Page ::
It’s a shame that modern encyclopedia redirects “electron beam” search to a historical “cathode ray” article. New (may be short, with redirections) article is needed. Electron beams now are widely used in electron microscopes, electron lithography, electron beam welding, etc.

Chivesud (talk) 19:54, 17 February 2012 (UTC)[reply]

You know what to do. Cite it and write it! --Wtshymanski (talk) 20:06, 17 February 2012 (UTC)[reply]

Diagram of Crookes tube.

A schematic diagram of a Crookes tube apparatus. A is a low voltage power supply to heat cathode C (a "cold cathode" was used by Crookes). B is a high voltage power supply to energize the anode P. Shadow mask M is connected to the cathode potential and its image is seen on the phosphor as a non-glowing area.

The diagram of the Crookes tube in the article is wholly incorrect (reproduced here). The caption readily acknowledges that Crooke used a cold cathode as opposed to a hot cathode and I can forgive this lapse because modern reproductions do tend to use hot cathodes. However the caption states that the high voltage supply is used to energise the anode 'P'. Unfortunately, the anode is missing from the illustration. The glass end was not the anode, and in any case, being glass (a non conductor) it would be pointless making an electrical connection to it. I have already removed the reference to the 'anode' being phosphor coated - it wasn't. The tube relied on the glass itself 'fluorescing' which it didn't, there was another mechanism at work but that's another story.

The maltese cross was not connected to the cathode (and indeed is not even on modern reproduction tubes). If it was then it itself would have be a source of cathode rays in the cold cathode version. I do not have the resources or skill to correct the illustration, but if anyone else wants a go, this might be a good starting point. 86.166.70.84 (talk) 16:27, 1 October 2012 (UTC)[reply]

A good spot. In fact a correct diagram already exists within Wikipedia, so I have been bold and substituted it. DieSwartzPunkt (talk) 16:15, 28 February 2013 (UTC)[reply]
Yeah, great that you spotted those errors. The author was probably thinking of a standard CRT tube, which has an anode consisting of a graphite coating (aquadag) on the inner wall of the tube near the screen. --ChetvornoTALK 19:58, 28 February 2013 (UTC)[reply]

Copyright violation?

The image of the energised tube (File:Crookes-maltese-tube.jpg) which is claimed by the uploader to be his own work is, in fact, a frame grab from someone else's video. The original video can be found here. I B Wright (talk) 13:27, 1 March 2013 (UTC)[reply]

Update: I take part of it back, the You Tube video referenced above is not the original video. There are several videos on You Tube uploaded by different people showing the same sequence. I have tracked the sequence back to an instructional video on cathode rays produced by (and showing a copyright notice dated 2008 from) Universidade Federal do Rio de Janeiro (En: Federal University of Rio de Janeiro). The original vide does not seem to be available on the Internet. I B Wright (talk) 15:40, 1 March 2013 (UTC)[reply]

Discovery that Cathode Rays are an object with unique charge-to-mass ratio.

I do not want to write this myself, but a proper discussion of the "discovery" of the electron, which is a "cathode ray", should contain a number of points that presently have not been made. Most of what I know comes from some reasoning and a reading of J. J. THomson's Nobel Prize speech, rather than from a history; there might be a good history out there, of which I am unaware.

Complete the following ::
1. Could you copy the rows word for word, starting with the line that contains "track [192, 134]" and going on through the line that contains "refurbished [1031, 1185]"?
2. Can you carry on the talk page discussion about cathode rays from its last sentence?

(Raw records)

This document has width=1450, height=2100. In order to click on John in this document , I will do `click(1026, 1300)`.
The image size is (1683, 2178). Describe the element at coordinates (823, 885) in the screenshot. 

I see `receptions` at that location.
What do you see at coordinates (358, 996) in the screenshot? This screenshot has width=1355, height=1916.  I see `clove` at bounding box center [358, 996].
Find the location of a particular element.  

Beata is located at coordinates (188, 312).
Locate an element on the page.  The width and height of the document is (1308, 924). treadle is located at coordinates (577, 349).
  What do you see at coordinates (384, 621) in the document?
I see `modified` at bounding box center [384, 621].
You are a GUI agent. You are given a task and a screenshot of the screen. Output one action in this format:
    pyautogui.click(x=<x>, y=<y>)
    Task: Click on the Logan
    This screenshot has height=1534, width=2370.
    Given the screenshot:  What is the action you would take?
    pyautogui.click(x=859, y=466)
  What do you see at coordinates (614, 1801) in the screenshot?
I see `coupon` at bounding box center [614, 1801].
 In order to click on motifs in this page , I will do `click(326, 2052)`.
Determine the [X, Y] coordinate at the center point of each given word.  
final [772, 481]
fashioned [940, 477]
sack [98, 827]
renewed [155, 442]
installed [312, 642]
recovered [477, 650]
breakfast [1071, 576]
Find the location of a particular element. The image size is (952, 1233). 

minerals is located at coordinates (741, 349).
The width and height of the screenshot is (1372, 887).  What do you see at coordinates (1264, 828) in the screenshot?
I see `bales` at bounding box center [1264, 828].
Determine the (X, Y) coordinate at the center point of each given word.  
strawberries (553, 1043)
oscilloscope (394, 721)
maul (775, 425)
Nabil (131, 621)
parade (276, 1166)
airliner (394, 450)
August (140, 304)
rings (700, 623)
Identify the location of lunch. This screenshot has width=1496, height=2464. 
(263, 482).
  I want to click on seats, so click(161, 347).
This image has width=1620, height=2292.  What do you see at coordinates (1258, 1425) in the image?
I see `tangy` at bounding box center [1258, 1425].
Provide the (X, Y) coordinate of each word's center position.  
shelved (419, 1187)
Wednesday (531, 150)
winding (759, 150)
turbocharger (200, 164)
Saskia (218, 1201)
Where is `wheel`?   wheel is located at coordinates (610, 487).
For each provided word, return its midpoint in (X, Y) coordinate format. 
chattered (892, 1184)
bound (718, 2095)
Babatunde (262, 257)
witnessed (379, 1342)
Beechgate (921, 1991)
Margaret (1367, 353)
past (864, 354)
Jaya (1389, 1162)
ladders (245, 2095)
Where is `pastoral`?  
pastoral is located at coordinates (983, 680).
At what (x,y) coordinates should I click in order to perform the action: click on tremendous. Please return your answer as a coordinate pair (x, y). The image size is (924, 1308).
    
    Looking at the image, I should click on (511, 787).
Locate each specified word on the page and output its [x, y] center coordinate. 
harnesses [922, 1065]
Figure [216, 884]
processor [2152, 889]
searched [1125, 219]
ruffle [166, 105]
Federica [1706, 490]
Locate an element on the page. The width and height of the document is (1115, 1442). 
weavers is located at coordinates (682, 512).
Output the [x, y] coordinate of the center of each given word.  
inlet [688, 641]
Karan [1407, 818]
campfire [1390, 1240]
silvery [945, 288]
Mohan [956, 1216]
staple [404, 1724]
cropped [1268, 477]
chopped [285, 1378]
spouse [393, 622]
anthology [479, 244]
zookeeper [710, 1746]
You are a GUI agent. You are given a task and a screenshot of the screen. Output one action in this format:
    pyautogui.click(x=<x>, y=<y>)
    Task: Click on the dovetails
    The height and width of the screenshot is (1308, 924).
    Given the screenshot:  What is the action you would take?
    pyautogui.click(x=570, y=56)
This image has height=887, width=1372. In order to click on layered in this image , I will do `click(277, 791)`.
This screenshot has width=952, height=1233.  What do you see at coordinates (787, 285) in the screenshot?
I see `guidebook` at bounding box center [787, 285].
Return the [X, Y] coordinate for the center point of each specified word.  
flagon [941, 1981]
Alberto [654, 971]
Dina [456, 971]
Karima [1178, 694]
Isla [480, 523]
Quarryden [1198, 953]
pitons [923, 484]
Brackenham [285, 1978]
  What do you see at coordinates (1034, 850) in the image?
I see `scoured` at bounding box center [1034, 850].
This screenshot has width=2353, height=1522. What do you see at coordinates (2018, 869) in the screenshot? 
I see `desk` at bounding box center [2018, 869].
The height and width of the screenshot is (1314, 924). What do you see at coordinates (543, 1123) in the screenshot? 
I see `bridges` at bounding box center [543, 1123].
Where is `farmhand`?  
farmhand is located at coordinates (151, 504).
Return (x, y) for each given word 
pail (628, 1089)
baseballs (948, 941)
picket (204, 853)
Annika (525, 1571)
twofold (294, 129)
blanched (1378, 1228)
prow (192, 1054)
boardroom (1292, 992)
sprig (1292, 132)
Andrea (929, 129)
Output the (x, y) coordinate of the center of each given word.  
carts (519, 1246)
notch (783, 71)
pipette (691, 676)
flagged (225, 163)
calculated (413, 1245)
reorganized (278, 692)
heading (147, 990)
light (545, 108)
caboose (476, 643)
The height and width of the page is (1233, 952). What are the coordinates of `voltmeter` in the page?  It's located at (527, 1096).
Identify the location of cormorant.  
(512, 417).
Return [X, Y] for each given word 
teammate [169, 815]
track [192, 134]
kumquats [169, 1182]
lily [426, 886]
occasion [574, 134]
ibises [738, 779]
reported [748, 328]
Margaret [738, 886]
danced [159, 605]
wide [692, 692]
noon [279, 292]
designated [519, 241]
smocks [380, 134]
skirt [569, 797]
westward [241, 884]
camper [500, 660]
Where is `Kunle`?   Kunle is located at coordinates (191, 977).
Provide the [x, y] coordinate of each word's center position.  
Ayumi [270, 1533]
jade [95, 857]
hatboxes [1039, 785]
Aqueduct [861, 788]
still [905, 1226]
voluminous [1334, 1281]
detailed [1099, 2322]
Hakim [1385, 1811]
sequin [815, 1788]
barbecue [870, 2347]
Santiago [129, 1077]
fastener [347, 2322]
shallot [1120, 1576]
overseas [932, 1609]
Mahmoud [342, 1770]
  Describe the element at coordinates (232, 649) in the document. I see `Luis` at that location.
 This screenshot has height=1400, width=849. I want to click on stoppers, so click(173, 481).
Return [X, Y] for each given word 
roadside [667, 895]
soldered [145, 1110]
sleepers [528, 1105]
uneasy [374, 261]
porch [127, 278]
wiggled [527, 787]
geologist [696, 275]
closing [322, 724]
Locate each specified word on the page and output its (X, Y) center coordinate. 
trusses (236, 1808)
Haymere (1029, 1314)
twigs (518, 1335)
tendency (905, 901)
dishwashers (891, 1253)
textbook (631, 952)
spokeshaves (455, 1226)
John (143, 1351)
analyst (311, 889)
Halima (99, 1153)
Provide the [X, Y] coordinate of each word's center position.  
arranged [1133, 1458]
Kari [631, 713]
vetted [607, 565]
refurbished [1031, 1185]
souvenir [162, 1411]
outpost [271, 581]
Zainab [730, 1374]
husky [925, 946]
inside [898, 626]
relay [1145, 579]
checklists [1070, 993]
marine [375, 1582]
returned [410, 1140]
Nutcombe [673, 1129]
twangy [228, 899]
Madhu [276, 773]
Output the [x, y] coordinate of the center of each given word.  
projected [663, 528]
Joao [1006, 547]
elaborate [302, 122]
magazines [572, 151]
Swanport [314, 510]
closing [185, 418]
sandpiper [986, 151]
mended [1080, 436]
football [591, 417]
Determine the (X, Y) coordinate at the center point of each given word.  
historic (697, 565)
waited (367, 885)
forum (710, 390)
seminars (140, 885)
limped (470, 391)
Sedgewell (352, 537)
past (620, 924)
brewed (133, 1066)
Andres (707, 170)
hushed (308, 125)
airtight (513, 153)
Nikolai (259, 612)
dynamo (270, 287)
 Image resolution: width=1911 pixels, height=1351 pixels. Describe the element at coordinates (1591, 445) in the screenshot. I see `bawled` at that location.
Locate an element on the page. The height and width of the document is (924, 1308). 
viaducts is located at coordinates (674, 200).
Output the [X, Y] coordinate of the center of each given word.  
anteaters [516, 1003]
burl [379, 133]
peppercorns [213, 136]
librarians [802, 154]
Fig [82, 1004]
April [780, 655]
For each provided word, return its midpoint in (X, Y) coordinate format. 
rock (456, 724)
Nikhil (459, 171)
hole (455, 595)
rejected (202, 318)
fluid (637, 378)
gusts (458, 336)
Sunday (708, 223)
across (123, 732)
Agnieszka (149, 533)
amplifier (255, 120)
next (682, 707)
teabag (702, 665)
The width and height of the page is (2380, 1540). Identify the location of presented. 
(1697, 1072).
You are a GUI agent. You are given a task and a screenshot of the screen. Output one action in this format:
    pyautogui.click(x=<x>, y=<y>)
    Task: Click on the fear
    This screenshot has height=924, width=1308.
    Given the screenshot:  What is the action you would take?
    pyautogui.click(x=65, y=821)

Exercise answers ::
1.
track [192, 134]
kumquats [169, 1182]
lily [426, 886]
occasion [574, 134]
ibises [738, 779]
reported [748, 328]
Margaret [738, 886]
danced [159, 605]
wide [692, 692]
noon [279, 292]
designated [519, 241]
smocks [380, 134]
skirt [569, 797]
westward [241, 884]
camper [500, 660]
Where is `Kunle`?   Kunle is located at coordinates (191, 977).
Provide the [x, y] coordinate of each word's center position.  
Ayumi [270, 1533]
jade [95, 857]
hatboxes [1039, 785]
Aqueduct [861, 788]
still [905, 1226]
voluminous [1334, 1281]
detailed [1099, 2322]
Hakim [1385, 1811]
sequin [815, 1788]
barbecue [870, 2347]
Santiago [129, 1077]
fastener [347, 2322]
shallot [1120, 1576]
overseas [932, 1609]
Mahmoud [342, 1770]
  Describe the element at coordinates (232, 649) in the document. I see `Luis` at that location.
 This screenshot has height=1400, width=849. I want to click on stoppers, so click(173, 481).
Return [X, Y] for each given word 
roadside [667, 895]
soldered [145, 1110]
sleepers [528, 1105]
uneasy [374, 261]
porch [127, 278]
wiggled [527, 787]
geologist [696, 275]
closing [322, 724]
Locate each specified word on the page and output its (X, Y) center coordinate. 
trusses (236, 1808)
Haymere (1029, 1314)
twigs (518, 1335)
tendency (905, 901)
dishwashers (891, 1253)
textbook (631, 952)
spokeshaves (455, 1226)
John (143, 1351)
analyst (311, 889)
Halima (99, 1153)
Provide the [X, Y] coordinate of each word's center position.  
arranged [1133, 1458]
Kari [631, 713]
vetted [607, 565]
refurbished [1031, 1185]

2.
First, the fact that sharp dots of fluorescence were seen meant that most of the cathode rays were getting across undeflected; however, the vacuum was not excellent, and sometimes the cathode rays collided with the residual gas, producing electrons and ions within the tube. Second, the cathode rays were found to be deflected by an external magnetic field, in a direction consistent with a negatively charged particle (direct measurements of charge collected from the fluorescent area indicated that cathode rays were negatively charged). Third, despite efforts to obtain deflection by an external electric field, until J. J. Thomson obtained a higher vacuum, no such electrical deflection was observed.

This lack of deflection by an external electric field was due to electrical screening by the electrons and ions present within the cathode ray tube, caused by relatively infrequent (but frequent enough) collisions of the cathode rays with the residual gas in the tube. This charge within the tube is called space charge, and must have been greater than the charge on the external electric field plates. Thomson, however, produced a high enough vacuum that this space charge effect was negligible. He could then see both electric and magnetic deflection.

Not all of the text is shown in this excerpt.